* [Stated task]
Give the lines of the entries below, from the one containing "You are a GUI" through the one containing "tap(416, 13)", as a numbered list, omitting any blank lines.

* [Dataset extract]
────────────────────

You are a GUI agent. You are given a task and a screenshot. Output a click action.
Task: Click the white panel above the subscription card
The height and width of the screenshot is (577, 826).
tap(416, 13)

────────────────────

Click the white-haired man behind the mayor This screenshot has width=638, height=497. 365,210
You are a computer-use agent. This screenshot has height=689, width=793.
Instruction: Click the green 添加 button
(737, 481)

────────────────────

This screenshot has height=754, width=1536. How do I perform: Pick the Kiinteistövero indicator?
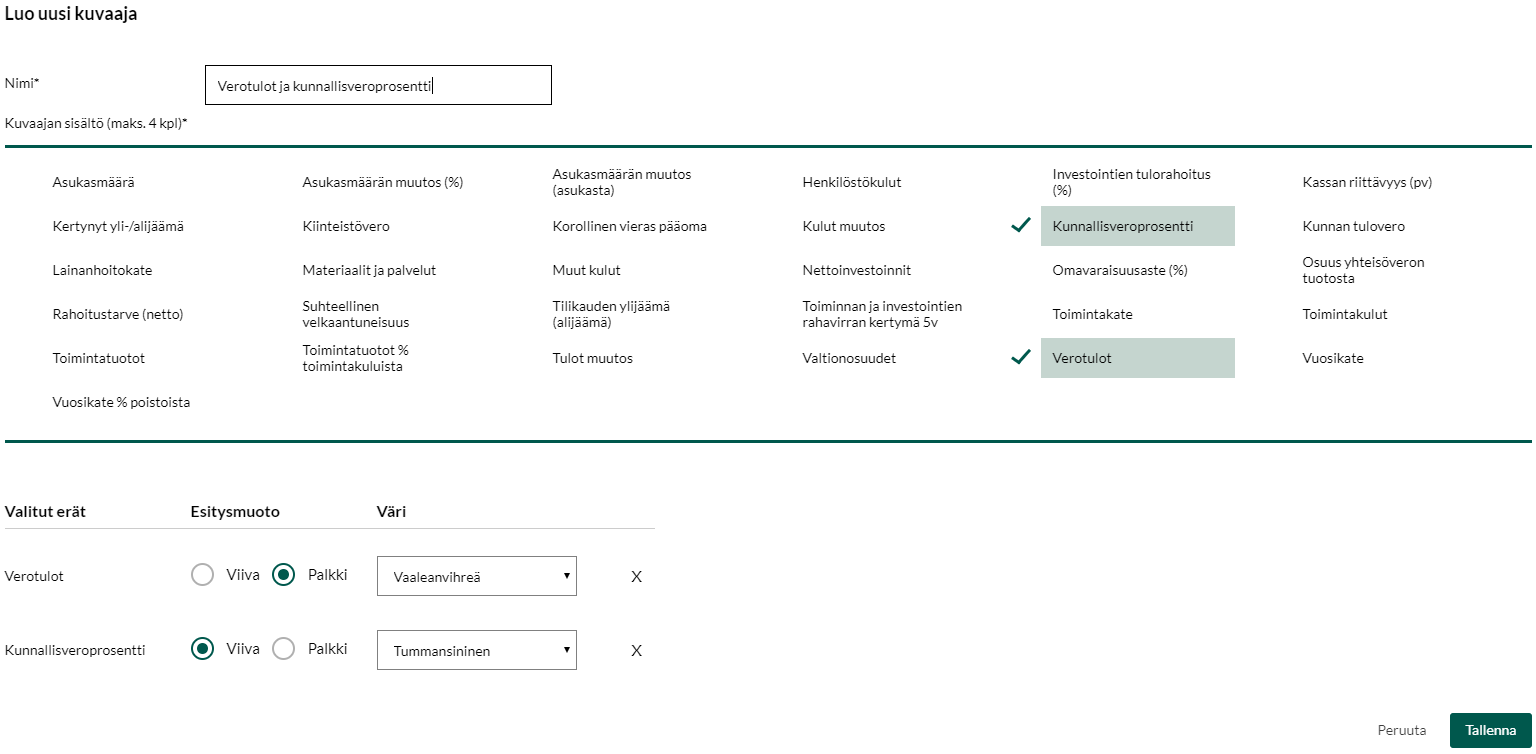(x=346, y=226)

────────────────────

* [Result of this task]
1. You are a GUI agent. You are given a task and a screenshot. Output a click action.
2. Task: Click the white panel above the subscription card
3. The height and width of the screenshot is (577, 826).
4. tap(416, 13)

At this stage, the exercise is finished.